■ **Task brief**:
Reproduce verbatim the entries between the line containing "coordinates (962, 614)." and the line containing "delete-button: Delete is", inclusive.

■ **Recorded data**:

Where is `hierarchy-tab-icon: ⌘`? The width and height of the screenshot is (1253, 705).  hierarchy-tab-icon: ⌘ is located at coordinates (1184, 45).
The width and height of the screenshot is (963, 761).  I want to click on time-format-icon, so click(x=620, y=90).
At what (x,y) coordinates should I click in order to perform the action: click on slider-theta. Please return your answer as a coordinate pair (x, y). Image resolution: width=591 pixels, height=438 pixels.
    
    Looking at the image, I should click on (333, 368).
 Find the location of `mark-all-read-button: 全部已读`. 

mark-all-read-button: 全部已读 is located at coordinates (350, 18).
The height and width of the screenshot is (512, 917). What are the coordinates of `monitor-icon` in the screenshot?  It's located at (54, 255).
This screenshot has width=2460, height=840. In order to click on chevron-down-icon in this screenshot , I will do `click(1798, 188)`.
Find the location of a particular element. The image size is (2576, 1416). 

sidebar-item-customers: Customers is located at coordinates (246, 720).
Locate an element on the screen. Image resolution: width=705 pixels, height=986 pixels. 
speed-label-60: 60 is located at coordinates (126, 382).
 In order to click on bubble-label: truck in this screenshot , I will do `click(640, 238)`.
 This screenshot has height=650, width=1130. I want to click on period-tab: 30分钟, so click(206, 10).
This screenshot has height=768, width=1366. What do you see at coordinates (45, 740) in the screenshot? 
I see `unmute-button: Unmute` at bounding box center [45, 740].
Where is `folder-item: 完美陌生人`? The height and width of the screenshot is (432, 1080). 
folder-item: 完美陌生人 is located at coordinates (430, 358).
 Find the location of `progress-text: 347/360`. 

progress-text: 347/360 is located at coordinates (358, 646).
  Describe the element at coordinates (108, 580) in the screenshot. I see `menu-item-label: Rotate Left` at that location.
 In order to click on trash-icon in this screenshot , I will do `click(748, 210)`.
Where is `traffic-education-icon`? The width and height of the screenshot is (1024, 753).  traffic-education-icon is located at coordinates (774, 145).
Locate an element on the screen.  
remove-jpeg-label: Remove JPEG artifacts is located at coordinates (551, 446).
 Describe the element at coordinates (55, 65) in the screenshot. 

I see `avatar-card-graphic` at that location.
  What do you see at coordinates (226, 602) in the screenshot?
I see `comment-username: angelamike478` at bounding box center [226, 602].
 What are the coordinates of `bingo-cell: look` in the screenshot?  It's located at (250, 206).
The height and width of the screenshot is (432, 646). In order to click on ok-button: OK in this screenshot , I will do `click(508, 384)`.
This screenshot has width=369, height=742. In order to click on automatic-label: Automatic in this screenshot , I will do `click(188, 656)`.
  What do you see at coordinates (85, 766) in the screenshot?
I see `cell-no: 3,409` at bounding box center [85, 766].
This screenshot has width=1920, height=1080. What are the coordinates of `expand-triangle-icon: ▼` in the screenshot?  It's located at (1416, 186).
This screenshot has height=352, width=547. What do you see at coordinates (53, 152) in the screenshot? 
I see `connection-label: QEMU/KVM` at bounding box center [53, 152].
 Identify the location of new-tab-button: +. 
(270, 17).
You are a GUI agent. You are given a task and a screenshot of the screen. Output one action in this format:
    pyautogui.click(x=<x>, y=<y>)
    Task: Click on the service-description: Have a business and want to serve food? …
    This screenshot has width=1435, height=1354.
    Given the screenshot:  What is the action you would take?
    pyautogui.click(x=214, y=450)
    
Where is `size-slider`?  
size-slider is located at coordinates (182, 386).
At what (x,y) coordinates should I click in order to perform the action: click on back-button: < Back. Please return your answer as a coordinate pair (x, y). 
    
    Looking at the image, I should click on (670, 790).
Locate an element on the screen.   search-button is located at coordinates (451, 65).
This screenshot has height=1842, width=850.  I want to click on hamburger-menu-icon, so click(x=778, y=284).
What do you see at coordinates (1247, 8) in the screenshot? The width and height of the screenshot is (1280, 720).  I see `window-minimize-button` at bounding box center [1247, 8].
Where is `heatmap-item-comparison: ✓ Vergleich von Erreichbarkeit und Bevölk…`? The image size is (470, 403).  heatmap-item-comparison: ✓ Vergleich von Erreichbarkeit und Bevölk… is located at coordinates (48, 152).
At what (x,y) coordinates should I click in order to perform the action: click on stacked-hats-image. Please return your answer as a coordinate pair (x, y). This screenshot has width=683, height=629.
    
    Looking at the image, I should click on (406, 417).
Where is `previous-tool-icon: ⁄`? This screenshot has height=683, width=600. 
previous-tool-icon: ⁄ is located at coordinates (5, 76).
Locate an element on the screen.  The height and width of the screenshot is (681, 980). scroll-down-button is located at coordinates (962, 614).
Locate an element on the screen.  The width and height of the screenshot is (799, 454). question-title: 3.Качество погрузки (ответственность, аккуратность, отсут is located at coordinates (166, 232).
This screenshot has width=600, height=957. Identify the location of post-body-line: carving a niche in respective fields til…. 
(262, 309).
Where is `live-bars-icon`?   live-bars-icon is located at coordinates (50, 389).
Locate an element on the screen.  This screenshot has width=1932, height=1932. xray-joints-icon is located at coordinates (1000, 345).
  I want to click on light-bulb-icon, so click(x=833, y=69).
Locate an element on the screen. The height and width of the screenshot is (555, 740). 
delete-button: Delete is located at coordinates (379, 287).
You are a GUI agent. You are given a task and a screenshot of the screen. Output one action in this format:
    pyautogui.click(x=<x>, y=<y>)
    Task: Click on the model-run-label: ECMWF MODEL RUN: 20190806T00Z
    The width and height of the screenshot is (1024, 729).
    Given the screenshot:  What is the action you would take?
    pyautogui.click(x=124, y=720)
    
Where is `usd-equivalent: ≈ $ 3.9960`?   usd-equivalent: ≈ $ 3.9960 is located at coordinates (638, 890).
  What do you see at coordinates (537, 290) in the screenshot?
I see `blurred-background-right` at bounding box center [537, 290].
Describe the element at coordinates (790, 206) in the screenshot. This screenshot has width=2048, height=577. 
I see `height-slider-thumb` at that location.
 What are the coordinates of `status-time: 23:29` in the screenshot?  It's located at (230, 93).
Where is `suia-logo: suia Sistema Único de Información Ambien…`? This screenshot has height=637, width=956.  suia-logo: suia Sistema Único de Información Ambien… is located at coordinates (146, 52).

■ **Task solution**:
Locate an element on the screen.  The height and width of the screenshot is (681, 980). scroll-down-button is located at coordinates (962, 614).
Locate an element on the screen.  The width and height of the screenshot is (799, 454). question-title: 3.Качество погрузки (ответственность, аккуратность, отсут is located at coordinates (166, 232).
This screenshot has width=600, height=957. Identify the location of post-body-line: carving a niche in respective fields til…. 
(262, 309).
Where is `live-bars-icon`?   live-bars-icon is located at coordinates (50, 389).
Locate an element on the screen.  This screenshot has width=1932, height=1932. xray-joints-icon is located at coordinates (1000, 345).
  I want to click on light-bulb-icon, so click(x=833, y=69).
Locate an element on the screen. The height and width of the screenshot is (555, 740). 
delete-button: Delete is located at coordinates (379, 287).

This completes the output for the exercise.